# Problem statement
Return, in their exact form, the lines that lie between the start of the data below and the line containing "Task: Choose the", with both ends included.
┌─ Data for processing
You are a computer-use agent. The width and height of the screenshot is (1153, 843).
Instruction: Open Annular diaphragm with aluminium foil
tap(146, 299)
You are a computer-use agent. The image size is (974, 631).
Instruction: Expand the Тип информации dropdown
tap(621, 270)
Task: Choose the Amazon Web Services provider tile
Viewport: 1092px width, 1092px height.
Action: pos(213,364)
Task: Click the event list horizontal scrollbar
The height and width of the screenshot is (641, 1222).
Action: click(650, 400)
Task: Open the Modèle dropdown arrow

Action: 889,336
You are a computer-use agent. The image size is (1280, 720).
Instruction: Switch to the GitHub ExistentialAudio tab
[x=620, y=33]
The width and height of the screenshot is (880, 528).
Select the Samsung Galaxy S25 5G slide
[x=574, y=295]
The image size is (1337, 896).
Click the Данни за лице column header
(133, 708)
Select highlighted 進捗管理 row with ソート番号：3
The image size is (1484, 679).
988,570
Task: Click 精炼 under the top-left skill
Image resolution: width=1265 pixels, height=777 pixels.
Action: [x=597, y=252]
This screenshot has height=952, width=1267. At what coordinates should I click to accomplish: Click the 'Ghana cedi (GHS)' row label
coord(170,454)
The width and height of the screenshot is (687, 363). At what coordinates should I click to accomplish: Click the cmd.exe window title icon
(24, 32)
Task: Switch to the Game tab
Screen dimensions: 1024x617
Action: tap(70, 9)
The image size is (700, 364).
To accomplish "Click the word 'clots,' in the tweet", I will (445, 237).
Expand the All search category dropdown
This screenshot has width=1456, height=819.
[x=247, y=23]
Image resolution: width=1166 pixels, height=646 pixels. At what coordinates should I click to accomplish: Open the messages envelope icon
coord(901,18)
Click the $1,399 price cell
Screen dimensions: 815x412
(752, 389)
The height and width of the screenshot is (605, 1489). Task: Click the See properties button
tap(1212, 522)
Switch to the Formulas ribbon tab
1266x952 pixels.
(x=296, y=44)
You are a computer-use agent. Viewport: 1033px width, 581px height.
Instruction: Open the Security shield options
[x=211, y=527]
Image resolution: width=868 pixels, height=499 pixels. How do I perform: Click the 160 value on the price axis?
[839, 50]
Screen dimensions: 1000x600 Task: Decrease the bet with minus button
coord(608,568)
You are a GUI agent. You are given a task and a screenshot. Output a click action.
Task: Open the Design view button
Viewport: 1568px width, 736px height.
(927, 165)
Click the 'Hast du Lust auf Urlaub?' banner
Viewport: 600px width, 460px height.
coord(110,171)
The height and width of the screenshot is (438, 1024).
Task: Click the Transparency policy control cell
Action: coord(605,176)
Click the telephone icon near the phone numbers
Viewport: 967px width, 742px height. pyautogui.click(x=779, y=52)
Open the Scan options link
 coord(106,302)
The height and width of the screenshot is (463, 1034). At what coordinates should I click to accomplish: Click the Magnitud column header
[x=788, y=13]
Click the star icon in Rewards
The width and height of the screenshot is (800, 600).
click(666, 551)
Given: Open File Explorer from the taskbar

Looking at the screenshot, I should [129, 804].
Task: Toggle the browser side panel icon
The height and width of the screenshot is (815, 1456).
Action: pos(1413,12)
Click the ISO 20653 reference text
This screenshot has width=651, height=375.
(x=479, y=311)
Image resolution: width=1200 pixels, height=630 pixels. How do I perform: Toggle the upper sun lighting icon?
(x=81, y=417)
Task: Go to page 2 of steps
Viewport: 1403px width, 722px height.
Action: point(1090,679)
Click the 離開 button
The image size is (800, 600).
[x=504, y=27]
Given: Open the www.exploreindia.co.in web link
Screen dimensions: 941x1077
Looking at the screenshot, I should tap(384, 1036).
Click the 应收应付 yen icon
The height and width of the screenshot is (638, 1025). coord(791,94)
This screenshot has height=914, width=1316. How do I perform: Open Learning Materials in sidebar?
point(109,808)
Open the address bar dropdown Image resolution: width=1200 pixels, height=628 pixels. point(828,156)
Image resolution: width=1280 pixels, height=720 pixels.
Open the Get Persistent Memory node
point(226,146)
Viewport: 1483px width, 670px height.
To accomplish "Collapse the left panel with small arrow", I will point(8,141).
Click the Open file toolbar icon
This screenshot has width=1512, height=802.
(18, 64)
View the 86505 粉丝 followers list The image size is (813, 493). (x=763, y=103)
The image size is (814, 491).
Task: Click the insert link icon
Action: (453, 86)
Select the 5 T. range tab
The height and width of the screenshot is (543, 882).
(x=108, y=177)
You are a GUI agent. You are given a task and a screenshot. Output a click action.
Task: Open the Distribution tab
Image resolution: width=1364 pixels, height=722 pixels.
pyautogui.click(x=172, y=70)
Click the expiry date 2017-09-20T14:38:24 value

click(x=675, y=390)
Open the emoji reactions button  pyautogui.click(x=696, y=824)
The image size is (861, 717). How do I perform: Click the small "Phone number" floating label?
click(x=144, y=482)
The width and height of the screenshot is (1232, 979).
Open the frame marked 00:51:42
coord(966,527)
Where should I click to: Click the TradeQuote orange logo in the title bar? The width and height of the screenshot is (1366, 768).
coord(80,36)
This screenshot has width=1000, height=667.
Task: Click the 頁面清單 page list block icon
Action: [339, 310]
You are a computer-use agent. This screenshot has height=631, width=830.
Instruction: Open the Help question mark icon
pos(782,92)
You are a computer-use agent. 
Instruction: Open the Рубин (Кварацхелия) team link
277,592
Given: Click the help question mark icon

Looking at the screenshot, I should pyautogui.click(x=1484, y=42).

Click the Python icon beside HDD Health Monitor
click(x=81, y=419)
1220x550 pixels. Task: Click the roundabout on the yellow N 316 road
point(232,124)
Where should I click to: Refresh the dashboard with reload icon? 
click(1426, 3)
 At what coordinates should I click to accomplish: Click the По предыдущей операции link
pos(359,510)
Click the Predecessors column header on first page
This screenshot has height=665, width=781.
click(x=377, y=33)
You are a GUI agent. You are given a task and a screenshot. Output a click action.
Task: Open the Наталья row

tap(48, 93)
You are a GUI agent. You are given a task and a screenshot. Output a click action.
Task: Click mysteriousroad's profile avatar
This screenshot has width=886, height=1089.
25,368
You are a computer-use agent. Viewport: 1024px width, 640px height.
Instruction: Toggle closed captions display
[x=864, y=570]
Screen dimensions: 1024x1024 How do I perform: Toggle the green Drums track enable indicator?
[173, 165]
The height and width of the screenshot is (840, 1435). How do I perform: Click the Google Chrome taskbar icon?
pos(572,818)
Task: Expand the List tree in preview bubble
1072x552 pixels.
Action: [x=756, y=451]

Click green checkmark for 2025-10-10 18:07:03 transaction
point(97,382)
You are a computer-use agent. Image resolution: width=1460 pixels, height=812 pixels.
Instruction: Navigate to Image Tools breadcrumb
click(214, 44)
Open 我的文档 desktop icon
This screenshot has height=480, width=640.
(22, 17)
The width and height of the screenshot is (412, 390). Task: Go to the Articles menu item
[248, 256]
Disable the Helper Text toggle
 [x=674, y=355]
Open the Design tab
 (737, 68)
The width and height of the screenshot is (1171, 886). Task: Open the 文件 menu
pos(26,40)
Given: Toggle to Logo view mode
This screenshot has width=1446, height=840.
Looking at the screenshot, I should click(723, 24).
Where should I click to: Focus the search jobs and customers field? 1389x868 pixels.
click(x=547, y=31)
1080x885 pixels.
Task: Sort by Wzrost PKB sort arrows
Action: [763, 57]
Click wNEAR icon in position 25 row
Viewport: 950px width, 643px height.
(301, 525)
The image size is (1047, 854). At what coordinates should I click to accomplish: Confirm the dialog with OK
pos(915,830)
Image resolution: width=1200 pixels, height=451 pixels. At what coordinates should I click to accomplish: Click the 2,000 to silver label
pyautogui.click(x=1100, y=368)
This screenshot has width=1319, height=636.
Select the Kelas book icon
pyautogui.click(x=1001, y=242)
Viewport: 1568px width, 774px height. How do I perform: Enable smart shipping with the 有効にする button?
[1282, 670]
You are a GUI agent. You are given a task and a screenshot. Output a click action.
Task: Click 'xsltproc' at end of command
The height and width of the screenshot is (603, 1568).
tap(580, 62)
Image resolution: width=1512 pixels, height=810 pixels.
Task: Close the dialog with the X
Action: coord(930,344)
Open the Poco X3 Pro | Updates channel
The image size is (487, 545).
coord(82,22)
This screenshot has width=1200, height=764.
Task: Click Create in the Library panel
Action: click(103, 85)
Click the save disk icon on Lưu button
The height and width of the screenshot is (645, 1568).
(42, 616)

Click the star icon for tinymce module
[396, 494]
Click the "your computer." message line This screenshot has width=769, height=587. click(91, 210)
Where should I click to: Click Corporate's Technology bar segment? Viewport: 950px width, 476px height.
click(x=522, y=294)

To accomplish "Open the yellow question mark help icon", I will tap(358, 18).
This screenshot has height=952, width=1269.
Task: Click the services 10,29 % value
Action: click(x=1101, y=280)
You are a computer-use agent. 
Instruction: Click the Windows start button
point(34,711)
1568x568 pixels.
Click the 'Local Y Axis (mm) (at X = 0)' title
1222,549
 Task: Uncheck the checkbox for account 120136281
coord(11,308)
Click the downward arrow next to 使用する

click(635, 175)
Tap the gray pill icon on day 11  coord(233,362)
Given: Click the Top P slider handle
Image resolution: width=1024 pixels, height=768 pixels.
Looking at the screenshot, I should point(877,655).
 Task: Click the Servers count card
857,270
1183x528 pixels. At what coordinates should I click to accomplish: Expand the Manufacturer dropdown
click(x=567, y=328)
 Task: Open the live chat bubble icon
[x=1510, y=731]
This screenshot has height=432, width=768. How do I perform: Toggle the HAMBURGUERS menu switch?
└─
# Task response
You are a computer-use agent. The width and height of the screenshot is (1153, 843).
Instruction: Open Annular diaphragm with aluminium foil
tap(146, 299)
You are a computer-use agent. The image size is (974, 631).
Instruction: Expand the Тип информации dropdown
tap(621, 270)
Task: Choose the Amazon Web Services provider tile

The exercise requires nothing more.